Calibration in the Age of AI: From Prediction to Decision Making to AI Assisted Research

Aaron Roth (UPenn) – Friday, April 17 @ 1 pm [remote]

Category: Theory

Location: LGRC A112

Description

As a theoretical AI researcher, Aaron Roth will likely explore the fundamental changes and challenges that AI introduces to theoretical analysis and the establishment of scientific rigor. This perspective is vital to the seminar as it examines how AI’s influence is evolving our notions of contribution and expertise across all areas of computer science research. See this X thread.

Abstract

Calibration serves as a trustworthy interface between prediction and decision making, and has (in my opinion) been getting only more important and interesting as a research topic as AI agents become commonplace. But AI tools are also going to revolutionize how mathematical research is conducted. In this talk we’ll walk through two lower bounds we have proven, establishing the optimal sample complexity for multicalibration in both the sequential and batch settings. Both of these papers were written with AI assistance, and at the end of the talk we’ll describe the process and the tools we used. We will end with Q&A and unstructured musings about what AI is already very good at and where its weak spots lie.

Bio

Calibration serves as a trustworthy interface between prediction and decision making, and has (in my opinion) been getting only more important and interesting as a research topic as AI agents become commonplace. But AI tools are also going to revolutionize how mathematical research is conducted. In this talk we’ll walk through two lower bounds we have proven, establishing the optimal sample complexity for multicalibration in both the sequential and batch settings. Both of these papers were written with AI assistance, and at the end of the talk we’ll describe the process and the tools we used. We will end with Q&A and unstructured musings about what AI is already very good at and where its weak spots lie.


The Impact Market to Save Conference Peer Review

Karu Sankaralingam (UW Madison / NVIDIA) – Friday, May 1 @ 1 pm [TBD]

Category: systems/interdisciplinary/review process

Location: CSL E144

Description

This talk introduces the Impact Market, a market-based mechanism for conference peer review that decouples dissemination from credentialing.
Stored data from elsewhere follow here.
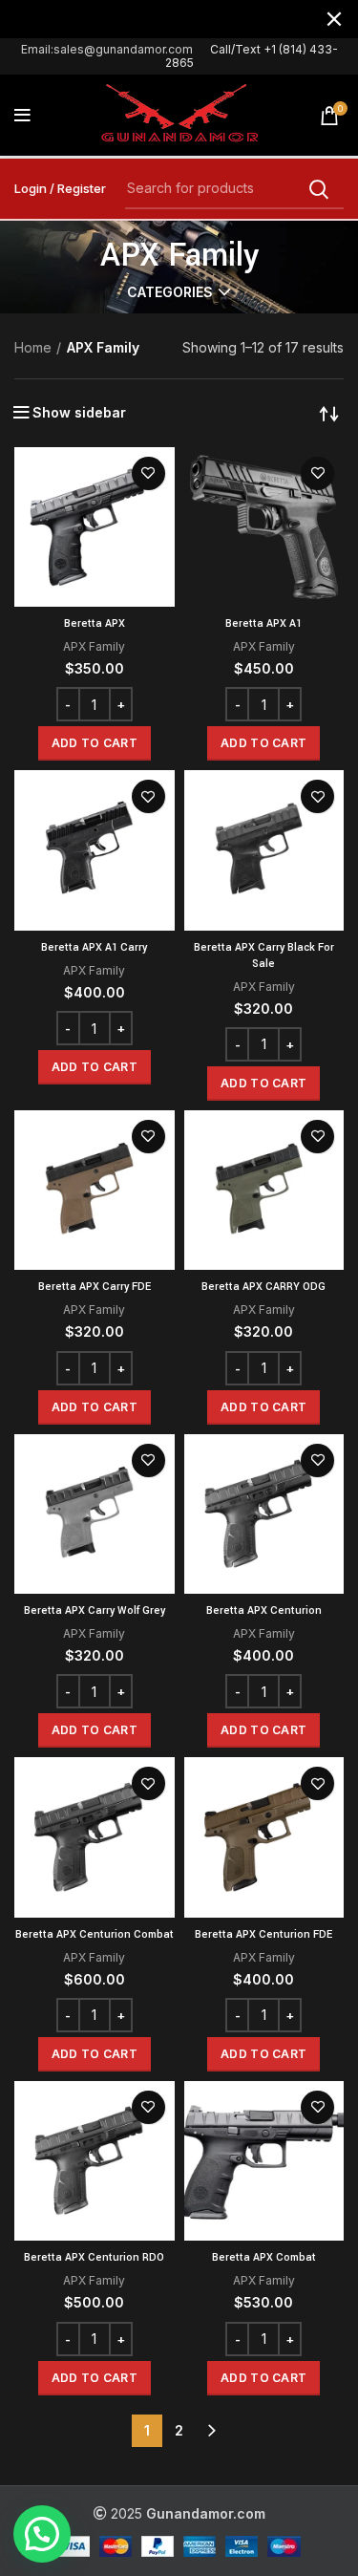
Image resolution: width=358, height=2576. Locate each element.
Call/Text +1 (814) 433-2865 (251, 56)
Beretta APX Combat (264, 2257)
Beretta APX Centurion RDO (94, 2257)
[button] (94, 743)
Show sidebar (79, 412)
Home (33, 347)
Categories (170, 292)
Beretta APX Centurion (264, 1610)
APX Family (94, 646)
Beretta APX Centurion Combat (94, 1934)
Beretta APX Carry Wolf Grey (94, 1610)
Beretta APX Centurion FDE (263, 1934)
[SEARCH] (318, 189)
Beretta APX (94, 623)
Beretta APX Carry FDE (94, 1286)
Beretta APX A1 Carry (94, 947)
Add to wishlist (148, 473)
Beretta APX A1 (263, 623)
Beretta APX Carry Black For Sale (264, 955)
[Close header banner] (334, 19)
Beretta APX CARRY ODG (263, 1286)
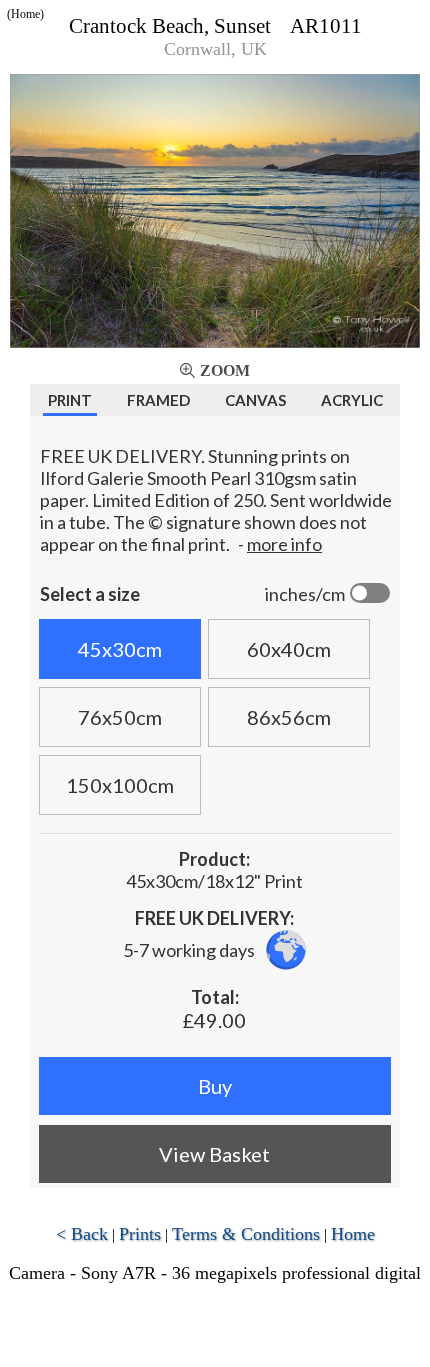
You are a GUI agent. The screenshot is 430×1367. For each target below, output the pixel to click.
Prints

It proposes a multi-stage process that combines broad access to publication with longer-horizon, incentive-aligned evaluation to produce a more stable and interpretable signal of impact. This directly ties to the seminar’s theme by examining how AI-era scale and automation are pressuring us to redesign research incentives, review processes, and what “quality” and “contribution” should mean in the first place.